On Wed, 24 Oct 2012, Paul E. McKenney wrote:

> On Wed, Oct 24, 2012 at 04:22:17PM -0400, Mikulas Patocka wrote:
> > 
> > 
> > On Wed, 24 Oct 2012, Paul E. McKenney wrote:
> > 
> > > On Tue, Oct 23, 2012 at 05:39:43PM -0400, Mikulas Patocka wrote:
> > > > 
> > > > 
> > > > On Tue, 23 Oct 2012, Paul E. McKenney wrote:
> > > > 
> > > > > On Tue, Oct 23, 2012 at 01:29:02PM -0700, Paul E. McKenney wrote:
> > > > > > On Tue, Oct 23, 2012 at 08:41:23PM +0200, Oleg Nesterov wrote:
> > > > > > > On 10/23, Paul E. McKenney wrote:
> > > > > > > >
> > > > > > > >  * Note that this guarantee implies a further memory-ordering 
> > > > > > > > guarantee.
> > > > > > > >  * On systems with more than one CPU, when synchronize_sched() 
> > > > > > > > returns,
> > > > > > > >  * each CPU is guaranteed to have executed a full memory 
> > > > > > > > barrier since
> > > > > > > >  * the end of its last RCU read-side critical section
> > > > > > >          ^^^^^^^^^^^^^^^^^^^^^^^^^^^^^^^^^^^^^^^^^^^^^^
> > > > > > > 
> > > > > > > Ah wait... I misread this comment.
> > > > > > 
> > > > > > And I miswrote it.  It should say "since the end of its last 
> > > > > > RCU-sched
> > > > > > read-side critical section."  So, for example, RCU-sched need not 
> > > > > > force
> > > > > > a CPU that is idle, offline, or (eventually) executing in user mode 
> > > > > > to
> > > > > > execute a memory barrier.  Fixed this.
> > > > 
> > > > Or you can write "each CPU that is executing a kernel code is 
> > > > guaranteed 
> > > > to have executed a full memory barrier".
> > > 
> > > Perhaps I could, but it isn't needed, nor is it particularly helpful.

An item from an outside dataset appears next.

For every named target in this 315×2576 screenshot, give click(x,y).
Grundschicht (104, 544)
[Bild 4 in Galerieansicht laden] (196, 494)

> > > Please see suggestions in preceding email.
> > 
> > It is helpful, because if you add this requirement (that already holds for 
> > the current implementation), you can drop rcu_read_lock_sched() and 
> > rcu_read_unlock_sched() from the following code that you submitted.
> > 
> > static inline void percpu_up_read(struct percpu_rw_semaphore *p)
> > {
> >         /*
> >          * Decrement our count, but protected by RCU-sched so that
> >          * the writer can force proper serialization.
> >          */
> >         rcu_read_lock_sched();
> >         this_cpu_dec(*p->counters);
> >         rcu_read_unlock_sched();
> > }
> > 
> > > > The current implementation fulfills this requirement, you can just add 
> > > > it 
> > > > to the specification so that whoever changes the implementation keeps 
> > > > it.
> > > 
> > > I will consider doing that if and when someone shows me a situation where
> > > adding that requirement makes things simpler and/or faster.  From what I
> > > can see, your example does not do so.
> > > 
> > >                                                   Thanx, Paul
> > 
> > If you do, the above code can be simplified to:
> > {
> >     barrier();
> >     this_cpu_dec(*p->counters);
> > }
> 
> The readers are lightweight enough that you are worried about the overhead
> of rcu_read_lock_sched() and rcu_read_unlock_sched()?  Really???
> 
>                                                       Thanx, Paul

There was no lock in previous kernels, so we should make it as simple as 
possible. Disabling and reenabling preemption is probably not a big deal, 
but if don't have to do it, why do it?